Muscle-fiber specific genetic manipulation of Drosophila sallimus severely impacts neuromuscular development, morphology, and physiology

The ability of skeletal muscles to contract is derived from the unique genes and proteins expressed within muscles, most notably myofilaments and elastic proteins. Here we investigated the role of the sallimus ( sls ) gene, which encodes a structural homologue of titin, in regulating development, structure, and function of Drosophila melanogaster . Ubiquitous knockdown of sls using RNA interference (RNAi) in all muscle fibers resulted in embryonic lethality. A screen for muscle-specific drivers revealed a Gal4 line that expresses in a single larval body wall muscle in each abdominal hemisegment.
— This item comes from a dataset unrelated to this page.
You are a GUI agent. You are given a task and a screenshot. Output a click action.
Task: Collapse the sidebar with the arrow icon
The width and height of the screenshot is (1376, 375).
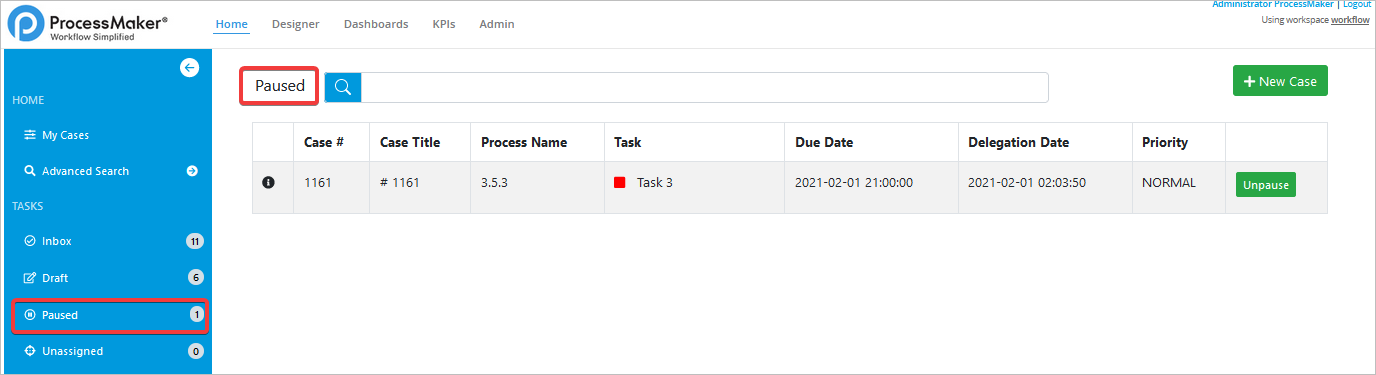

Disrupting sls expression in single muscle fibers did not impact egg or larval viability nor gross larval morphology, but did significantly alter the morphology of individual muscle fibers. Analysis of individual sarcomeres revealed significant changes in ultrastructural organization, dramatically increasing sarcomere, I-band, A-band, and sls -band lengths. Surprisingly, muscle-cell specific disruption of sls also severely impacted neuromuscular junction (NMJ) formation. The extent of motor-neuron (MN) innervation along disrupted muscles was significantly reduced along with the number of glutamatergic boutons, in MN-Is and MN-Ib. Electrophysiological recordings revealed a 40% reduction in excitatory junctional potentials correlating with the extent of motor neuron loss. Analysis of active zone (AZ) composition revealed changes in presynaptic scaffolding protein (brp) abundance, but no changes in postsynaptic glutamate receptors. Ultrastructural changes in muscle and NMJ development at these single muscle fibers were sufficient to lead to observable changes in neuromuscular transduction and ultimately, locomotory behavior.